=== Texto fornecido ===

Seguindo conselhos passados boca a boca, os recém-chegados do TikTok publicaram fotos de gatos como seu primeiro movimento após abrir novas contas. Eles brincam chamando isso de pagar o imposto do gato. Os usuários chineses do RedNote responderam com elogios ou compartilhando suas próprias fotos de gatos. Foi assim que quebraram o gelo, apesar das barreiras de idioma e cultura.
Quando os refugiados do TikTok publicavam apresentações sem animais de estimação, os usuários do RedNote respondiam com um meme: um gato segurando uma arma com a legenda “Olá, sou um espião. Mostre-me seu gato.” Essa piada rapidamente pegou. “Espião chinês” logo se tornou outra forma de dizer “amigo chinês”. Refugiados do TikTok até perguntavam “você quer ser meu espião chinês?” como um começo de conversa descontraído.

=== Entradas fornecidas ===

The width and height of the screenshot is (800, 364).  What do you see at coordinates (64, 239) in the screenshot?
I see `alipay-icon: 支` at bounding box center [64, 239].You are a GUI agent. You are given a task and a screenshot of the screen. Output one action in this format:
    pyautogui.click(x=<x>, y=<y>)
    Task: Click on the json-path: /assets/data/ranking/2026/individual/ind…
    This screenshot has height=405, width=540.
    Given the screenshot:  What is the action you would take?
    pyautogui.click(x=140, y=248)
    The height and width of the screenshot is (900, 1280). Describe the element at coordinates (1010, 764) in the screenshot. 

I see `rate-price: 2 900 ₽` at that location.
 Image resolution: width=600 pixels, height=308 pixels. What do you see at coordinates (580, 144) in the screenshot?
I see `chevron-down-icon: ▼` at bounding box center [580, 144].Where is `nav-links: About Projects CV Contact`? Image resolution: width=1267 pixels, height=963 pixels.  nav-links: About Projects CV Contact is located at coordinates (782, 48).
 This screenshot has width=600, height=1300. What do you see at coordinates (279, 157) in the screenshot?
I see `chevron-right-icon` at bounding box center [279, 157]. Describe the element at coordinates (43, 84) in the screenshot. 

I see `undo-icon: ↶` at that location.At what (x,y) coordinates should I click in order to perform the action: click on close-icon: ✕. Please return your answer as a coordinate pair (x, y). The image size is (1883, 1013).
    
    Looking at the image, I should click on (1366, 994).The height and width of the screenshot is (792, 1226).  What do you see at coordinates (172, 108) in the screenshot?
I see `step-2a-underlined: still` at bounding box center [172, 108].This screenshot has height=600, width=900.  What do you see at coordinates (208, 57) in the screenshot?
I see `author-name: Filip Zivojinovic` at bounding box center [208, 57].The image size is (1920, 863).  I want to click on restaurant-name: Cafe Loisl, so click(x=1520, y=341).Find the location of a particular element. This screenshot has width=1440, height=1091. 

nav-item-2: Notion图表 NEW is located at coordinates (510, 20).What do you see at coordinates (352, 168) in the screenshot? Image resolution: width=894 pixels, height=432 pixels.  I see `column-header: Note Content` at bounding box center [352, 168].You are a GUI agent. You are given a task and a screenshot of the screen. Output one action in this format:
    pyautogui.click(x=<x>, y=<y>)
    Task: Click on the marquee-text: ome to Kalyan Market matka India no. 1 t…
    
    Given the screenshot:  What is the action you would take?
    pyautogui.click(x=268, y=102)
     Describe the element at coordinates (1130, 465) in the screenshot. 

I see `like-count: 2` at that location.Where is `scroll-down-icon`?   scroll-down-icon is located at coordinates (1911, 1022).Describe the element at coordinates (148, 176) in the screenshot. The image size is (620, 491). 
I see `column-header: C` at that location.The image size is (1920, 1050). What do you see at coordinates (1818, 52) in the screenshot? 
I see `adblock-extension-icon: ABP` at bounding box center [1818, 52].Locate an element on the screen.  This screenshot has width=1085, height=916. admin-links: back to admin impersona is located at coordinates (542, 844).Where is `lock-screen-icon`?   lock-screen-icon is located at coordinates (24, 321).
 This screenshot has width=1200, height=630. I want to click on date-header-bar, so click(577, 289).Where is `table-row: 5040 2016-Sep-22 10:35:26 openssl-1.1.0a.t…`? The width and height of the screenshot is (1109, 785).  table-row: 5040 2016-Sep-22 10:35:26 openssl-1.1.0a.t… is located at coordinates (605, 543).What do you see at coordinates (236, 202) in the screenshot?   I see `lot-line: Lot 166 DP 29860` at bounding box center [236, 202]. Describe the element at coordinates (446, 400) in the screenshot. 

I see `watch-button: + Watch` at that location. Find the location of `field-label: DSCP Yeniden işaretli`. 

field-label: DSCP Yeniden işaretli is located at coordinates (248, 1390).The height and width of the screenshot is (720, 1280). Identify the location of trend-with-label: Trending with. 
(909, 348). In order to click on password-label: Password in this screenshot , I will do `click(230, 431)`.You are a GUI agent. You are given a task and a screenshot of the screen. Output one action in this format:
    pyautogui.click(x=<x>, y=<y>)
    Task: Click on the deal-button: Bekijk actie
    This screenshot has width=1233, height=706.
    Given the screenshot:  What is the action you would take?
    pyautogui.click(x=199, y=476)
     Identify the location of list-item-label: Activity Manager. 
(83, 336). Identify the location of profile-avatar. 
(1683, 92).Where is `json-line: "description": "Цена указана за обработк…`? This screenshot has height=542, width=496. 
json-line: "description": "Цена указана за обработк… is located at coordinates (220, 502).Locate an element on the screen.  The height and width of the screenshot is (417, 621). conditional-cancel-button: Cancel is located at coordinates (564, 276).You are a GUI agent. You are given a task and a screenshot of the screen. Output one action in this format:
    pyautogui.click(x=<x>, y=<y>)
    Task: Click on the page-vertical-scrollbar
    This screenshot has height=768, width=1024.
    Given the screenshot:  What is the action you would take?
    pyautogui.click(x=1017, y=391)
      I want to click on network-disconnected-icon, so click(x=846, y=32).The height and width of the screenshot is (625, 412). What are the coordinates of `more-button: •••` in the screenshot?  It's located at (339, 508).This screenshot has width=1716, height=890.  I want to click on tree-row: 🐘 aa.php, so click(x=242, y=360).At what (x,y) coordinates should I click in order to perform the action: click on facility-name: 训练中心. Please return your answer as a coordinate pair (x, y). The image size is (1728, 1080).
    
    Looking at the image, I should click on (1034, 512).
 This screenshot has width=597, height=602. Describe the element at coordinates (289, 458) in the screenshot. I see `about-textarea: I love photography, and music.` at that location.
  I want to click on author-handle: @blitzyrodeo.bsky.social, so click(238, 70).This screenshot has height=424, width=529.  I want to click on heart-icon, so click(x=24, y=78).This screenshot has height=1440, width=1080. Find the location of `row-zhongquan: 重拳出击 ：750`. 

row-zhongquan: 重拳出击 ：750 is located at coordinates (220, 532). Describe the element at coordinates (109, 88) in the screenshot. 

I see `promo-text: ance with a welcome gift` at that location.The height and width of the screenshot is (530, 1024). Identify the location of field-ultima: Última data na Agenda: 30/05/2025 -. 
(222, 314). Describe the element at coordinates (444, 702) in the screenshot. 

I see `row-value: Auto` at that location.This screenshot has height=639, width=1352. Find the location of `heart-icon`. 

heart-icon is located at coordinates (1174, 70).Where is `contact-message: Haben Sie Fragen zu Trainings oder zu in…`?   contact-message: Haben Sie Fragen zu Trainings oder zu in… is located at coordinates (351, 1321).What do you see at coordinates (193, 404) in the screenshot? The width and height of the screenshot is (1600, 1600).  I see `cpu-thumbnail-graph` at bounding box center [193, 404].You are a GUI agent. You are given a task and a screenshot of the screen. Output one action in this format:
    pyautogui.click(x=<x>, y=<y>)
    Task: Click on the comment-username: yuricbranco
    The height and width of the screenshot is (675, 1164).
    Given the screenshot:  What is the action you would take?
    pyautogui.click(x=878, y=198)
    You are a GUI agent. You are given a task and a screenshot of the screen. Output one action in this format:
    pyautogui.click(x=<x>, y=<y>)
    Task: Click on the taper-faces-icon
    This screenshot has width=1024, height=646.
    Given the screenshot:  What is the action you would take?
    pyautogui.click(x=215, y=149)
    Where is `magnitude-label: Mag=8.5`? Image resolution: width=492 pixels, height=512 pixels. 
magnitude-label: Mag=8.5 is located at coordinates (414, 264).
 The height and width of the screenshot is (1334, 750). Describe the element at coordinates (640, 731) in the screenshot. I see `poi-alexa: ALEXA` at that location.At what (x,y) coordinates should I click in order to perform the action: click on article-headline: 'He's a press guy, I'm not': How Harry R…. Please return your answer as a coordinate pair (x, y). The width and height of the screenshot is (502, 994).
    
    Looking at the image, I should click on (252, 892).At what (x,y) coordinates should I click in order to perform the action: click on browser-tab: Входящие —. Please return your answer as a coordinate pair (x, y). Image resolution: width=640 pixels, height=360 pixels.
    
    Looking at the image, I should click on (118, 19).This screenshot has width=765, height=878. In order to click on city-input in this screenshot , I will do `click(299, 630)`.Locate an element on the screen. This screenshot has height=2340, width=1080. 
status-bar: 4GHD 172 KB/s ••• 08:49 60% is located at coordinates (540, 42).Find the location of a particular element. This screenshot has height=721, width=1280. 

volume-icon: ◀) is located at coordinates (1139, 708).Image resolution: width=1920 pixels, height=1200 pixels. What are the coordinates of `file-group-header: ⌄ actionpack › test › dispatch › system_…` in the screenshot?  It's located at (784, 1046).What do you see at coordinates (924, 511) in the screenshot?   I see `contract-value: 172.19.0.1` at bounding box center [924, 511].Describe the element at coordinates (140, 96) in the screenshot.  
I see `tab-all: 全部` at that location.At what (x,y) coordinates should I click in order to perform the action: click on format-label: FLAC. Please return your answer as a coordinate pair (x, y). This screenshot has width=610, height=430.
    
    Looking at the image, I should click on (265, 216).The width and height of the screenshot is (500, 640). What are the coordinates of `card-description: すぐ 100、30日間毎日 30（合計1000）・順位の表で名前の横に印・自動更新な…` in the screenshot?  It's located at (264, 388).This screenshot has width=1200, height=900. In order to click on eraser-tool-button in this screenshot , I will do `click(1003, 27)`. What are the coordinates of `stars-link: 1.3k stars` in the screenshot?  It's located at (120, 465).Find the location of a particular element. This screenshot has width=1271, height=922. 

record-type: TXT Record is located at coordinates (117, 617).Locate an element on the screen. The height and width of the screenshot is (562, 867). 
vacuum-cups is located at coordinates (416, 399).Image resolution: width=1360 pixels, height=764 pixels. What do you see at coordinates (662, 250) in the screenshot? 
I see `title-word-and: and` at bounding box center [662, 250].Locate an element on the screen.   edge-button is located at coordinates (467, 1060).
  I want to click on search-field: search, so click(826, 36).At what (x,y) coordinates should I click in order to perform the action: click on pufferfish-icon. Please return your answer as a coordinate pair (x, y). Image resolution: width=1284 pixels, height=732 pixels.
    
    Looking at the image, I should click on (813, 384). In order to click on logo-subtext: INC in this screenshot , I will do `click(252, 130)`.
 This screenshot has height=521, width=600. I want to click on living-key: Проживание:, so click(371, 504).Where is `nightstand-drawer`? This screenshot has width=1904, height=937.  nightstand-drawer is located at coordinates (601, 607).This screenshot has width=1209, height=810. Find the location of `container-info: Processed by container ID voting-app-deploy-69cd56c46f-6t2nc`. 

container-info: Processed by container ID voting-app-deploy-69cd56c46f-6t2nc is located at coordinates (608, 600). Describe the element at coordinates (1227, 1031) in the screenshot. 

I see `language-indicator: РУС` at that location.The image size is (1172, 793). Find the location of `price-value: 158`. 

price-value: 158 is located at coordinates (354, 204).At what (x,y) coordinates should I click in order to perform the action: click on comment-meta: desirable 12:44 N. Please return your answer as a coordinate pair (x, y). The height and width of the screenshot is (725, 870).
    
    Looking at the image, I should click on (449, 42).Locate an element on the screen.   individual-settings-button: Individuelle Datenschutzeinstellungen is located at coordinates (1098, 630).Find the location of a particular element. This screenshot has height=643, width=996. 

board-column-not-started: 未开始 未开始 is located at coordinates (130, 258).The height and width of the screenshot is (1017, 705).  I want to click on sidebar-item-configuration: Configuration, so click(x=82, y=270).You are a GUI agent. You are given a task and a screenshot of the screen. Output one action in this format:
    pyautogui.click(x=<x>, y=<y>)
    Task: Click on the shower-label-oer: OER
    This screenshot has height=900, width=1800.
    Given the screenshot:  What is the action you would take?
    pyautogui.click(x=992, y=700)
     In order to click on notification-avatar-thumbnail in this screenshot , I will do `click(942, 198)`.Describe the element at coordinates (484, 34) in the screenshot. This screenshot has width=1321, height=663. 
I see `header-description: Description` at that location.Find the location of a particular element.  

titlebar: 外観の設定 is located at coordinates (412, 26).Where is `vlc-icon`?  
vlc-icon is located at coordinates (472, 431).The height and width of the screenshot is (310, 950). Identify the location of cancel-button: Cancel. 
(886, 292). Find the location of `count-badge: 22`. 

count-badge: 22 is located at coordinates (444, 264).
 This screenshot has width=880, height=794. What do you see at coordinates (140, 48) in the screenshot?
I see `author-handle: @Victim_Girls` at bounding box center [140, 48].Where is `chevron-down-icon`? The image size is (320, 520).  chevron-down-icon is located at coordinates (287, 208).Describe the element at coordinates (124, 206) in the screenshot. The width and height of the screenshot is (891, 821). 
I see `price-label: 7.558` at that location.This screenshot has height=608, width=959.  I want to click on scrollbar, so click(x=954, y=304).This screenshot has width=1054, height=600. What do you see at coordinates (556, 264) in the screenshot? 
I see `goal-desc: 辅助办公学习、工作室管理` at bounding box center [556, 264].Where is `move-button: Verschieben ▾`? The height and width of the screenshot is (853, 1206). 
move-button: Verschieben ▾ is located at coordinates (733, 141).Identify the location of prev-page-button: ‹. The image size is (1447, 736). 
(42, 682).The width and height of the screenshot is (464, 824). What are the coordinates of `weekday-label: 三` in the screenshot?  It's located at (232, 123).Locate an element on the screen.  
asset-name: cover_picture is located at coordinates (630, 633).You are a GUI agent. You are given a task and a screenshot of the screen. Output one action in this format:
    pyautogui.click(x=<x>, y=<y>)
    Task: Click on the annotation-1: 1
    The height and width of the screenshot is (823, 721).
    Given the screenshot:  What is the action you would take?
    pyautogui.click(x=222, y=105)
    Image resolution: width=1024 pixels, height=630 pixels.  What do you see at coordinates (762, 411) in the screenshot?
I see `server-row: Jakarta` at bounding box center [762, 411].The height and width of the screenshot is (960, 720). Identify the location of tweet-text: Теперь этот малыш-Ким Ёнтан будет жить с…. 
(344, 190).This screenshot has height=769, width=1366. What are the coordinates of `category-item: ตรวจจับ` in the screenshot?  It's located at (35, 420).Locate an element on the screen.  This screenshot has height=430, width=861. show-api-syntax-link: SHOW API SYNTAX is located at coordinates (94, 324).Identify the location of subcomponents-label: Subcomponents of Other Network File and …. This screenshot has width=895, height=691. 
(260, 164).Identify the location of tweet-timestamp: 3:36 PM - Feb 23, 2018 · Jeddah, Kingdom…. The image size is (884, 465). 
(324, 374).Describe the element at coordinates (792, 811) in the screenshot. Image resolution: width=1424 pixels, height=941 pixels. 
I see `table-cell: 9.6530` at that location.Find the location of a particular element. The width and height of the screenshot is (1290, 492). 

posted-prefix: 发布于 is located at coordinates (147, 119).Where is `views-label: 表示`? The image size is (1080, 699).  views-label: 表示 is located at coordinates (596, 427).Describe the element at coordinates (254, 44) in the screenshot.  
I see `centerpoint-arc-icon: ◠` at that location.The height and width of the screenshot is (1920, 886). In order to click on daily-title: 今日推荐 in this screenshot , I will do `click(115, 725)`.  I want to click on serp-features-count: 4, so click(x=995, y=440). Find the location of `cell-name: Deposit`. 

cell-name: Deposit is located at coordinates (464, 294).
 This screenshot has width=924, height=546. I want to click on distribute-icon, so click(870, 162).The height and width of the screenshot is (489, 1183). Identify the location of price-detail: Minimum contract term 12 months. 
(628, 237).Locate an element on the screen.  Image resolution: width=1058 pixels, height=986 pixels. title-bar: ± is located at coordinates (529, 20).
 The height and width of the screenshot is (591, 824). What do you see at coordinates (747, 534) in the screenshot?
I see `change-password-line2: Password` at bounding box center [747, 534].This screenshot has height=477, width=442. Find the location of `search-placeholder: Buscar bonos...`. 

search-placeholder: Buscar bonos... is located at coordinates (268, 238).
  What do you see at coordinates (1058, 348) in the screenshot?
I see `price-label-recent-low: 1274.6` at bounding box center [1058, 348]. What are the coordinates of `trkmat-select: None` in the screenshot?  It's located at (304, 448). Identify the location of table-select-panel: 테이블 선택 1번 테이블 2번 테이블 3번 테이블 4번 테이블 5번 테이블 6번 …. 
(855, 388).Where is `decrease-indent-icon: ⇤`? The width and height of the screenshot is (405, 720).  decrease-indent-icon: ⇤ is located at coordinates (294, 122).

===

_O que fazer_
• 1. Diga se cada afirmação abaixo está de acordo com o texto sobre o RedNote, respondendo sim ou não e citando as palavras do texto que decidem a questão.
(a) Os usuários chineses do RedNote responderam às fotos de gatos com elogios ou com fotos dos próprios gatos.
(b) No meme, o gato aparecia segurando um celular.
(c) A piada do gato espião demorou a pegar.
• 2. Copie do texto sobre o RedNote o trecho que começa nas palavras "Seguindo conselhos passados" e vai até depois de "idioma e cultura.".
• 3. Responda, com base no texto sobre o RedNote:
(a) Como os recém-chegados do TikTok chamam, de brincadeira, a publicação de fotos de gatos?
(b) Qual era a legenda do meme do gato?
(c) Que pergunta os refugiados do TikTok faziam para começar uma conversa?

_Respostas_
• 1.
(a) Sim: "Os usuários chineses do RedNote responderam com elogios ou compartilhando suas próprias fotos de gatos."
(b) Não: "um gato segurando uma arma"
(c) Não: "Essa piada rapidamente pegou."

• 2.
Seguindo conselhos passados boca a boca, os recém-chegados do TikTok publicaram fotos de gatos como seu primeiro movimento após abrir novas contas. Eles brincam chamando isso de pagar o imposto do gato. Os usuários chineses do RedNote responderam com elogios ou compartilhando suas próprias fotos de gatos. Foi assim que quebraram o gelo, apesar das barreiras de idioma e cultura.

• 3.
(a) Pagar o imposto do gato.
(b) Olá, sou um espião. Mostre-me seu gato.
(c) Você quer ser meu espião chinês?